X = adult[["Age","Education-Num","Capital-gain","Capital-loss","Hours-per-week"]].values
#税前收入分类
y = (adult["Earnings-Raw"] == ' >50K').values
#使用SelectKBest转换器,用卡方函数打分,初始化转换器
from sklearn.feature_selection import SelectKBest
from sklearn.feature_selection import chi2
transformer = SelectKBest(score_func=chi2,k=3)#使用卡方函数,选择分类效果好的3个特征
Xt_chi2 = transformer.fit_transform(X,y)#生成分类效果好的三个特征
print(transformer.scores_)#每一个特征的相关性
[8.60061182e+03 2.40142178e+03 8.21924671e+07 1.37214589e+06
6.47640900e+03]

使用皮尔逊相关系数计算相关性

from scipy.stats import pearsonr
#因为SciPy的pearsonr函数参数为两个数组,但第一个数组为一维的
#实现一个包装器函数,就能像上面那样处理多维数组
def multivariate_pearsonr(X,y):
scores,pvalues = [],[]
for column in range(X.shape[1]):
cur_score,cur_p = pearsonr(X[:,column],y)
scores.append(abs(cur_score))
pvalues.append(cur_p)
return (np.array(scores),np.array(pvalues))
#现在就可以像之前一样使用转换器
transformer = SelectKBest(score_func=multivariate_pearsonr,k=3)
Xt_pearsonr = transformer.fit_transform(X,y)
print(transformer.scores_)
[0.2340371  0.33515395 0.22332882 0.15052631 0.22968907]
#看哪个集合效果更好
from sklearn.tree import DecisionTreeClassifier
from sklearn.cross_validation import cross_val_score
clf = DecisionTreeClassifier(random_state=14)
scores_chi2 = cross_val_score(clf,Xt_chi2,y,scoring="accuracy")
scores_pearsonr = cross_val_score(clf,Xt_pearsonr,y,scoring="accuracy")
#输出各自预测准确率
print("卡方函数:{0:.1f}%".format(np.mean(scores_chi2)*100))
print("pearsonr系数:{0:.1f}%".format(np.mean(scores_pearsonr)*100))
E:\Anaconda3\lib\site-packages\sklearn\cross_validation.py:41: DeprecationWarning: This module was deprecated in version 0.18 in favor of the model_selection module into which all the refactored classes and functions are moved.

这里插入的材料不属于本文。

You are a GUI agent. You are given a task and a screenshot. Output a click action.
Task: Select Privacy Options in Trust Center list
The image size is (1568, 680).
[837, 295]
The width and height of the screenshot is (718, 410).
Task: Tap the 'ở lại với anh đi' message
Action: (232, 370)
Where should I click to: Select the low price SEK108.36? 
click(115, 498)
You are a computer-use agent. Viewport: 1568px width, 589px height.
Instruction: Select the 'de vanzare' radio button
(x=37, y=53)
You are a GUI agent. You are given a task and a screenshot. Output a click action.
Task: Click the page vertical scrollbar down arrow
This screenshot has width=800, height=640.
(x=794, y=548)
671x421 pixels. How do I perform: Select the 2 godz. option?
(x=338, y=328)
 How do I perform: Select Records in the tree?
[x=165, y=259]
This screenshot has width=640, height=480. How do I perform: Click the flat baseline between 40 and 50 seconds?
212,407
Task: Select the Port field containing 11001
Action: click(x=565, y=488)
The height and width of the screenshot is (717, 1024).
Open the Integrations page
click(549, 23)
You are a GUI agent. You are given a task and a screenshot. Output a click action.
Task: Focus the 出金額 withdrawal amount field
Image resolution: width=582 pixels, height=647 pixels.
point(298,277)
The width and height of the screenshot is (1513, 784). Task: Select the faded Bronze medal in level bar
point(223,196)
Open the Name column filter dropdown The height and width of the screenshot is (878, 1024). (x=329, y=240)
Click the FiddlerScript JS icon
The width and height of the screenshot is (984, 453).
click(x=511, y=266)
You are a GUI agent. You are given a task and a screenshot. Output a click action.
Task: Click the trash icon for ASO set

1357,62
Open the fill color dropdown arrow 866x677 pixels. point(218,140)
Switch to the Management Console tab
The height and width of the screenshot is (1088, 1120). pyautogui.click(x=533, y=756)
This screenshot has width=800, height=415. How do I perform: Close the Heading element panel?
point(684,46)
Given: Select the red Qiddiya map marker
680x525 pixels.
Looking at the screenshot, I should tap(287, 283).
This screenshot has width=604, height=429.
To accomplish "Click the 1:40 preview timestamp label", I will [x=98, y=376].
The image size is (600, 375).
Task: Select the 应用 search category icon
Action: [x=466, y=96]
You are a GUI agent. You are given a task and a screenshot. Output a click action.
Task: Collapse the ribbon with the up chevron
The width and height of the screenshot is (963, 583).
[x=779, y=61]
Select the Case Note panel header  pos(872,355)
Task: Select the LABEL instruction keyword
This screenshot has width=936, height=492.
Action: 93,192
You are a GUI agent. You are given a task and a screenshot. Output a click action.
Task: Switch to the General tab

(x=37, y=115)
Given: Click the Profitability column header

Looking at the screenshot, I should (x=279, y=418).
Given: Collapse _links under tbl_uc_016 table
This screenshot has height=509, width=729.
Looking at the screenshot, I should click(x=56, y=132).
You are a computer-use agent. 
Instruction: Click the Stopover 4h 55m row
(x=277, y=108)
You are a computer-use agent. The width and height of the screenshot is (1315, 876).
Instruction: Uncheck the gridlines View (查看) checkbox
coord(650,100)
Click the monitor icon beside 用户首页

Also note that the interface of the new CV iterators are different from that of this module. This module will be removed in 0.20.
"This module will be removed in 0.20.", DeprecationWarning)
卡方函数:82.9%
pearsonr系数:77.1%

创建特征

特征之间的相关性很强,或者特征冗余,会增加算法处理难度,从已有特征创建新特征很有必要,有很多方法

import os
import pandas as pd
import numpy as np
from collections import defaultdict

#导入广告数据
ad_data_folder = "E:\DataMining\Project\dataming_with_python\Adult"
ad_adult_filename = os.path.join(ad_data_folder,"ad.data")
#编写将字符串(数值形)转换成数字的函数

def convert_number(x):
try:
return float(x)
except ValueError:
#此处应该返回其他充当缺失值的,这里简单填6
return 6


#创建一个字典储存所有特征和转换结果
myconverters = defaultdict(convert_number)
for i in ads.columns[:-1]:
myconverters[i] = convert_number
#最后一列类别转换成0,1
myconverters[1558] = lambda x: 1 if x.strip() =="ad." else 0#lambda:函数的简洁表示
#csv
ads = pd.read_csv(ad_adult_filename,header = None,converters=myconverters)#指定转换函数
ads.iloc[192:195,0]
192     6.0
193 6.0
194 60.0
Name: 0, dtype: float64
#抽取x矩阵和y数组
X = ads.drop(1558,axis=1).values
y = ads[1558]

主成分分析

PCA的目的是找到能用较少信息描述数据集的特征组合
这些特征的方差跟整体方差没有多大差距,这些特征称之为主成分。
得到的主成分往往是其他几个特征的复杂组合,例如下面的第一个特征就是原始数据的1558个特征分别乘不同权重得到的。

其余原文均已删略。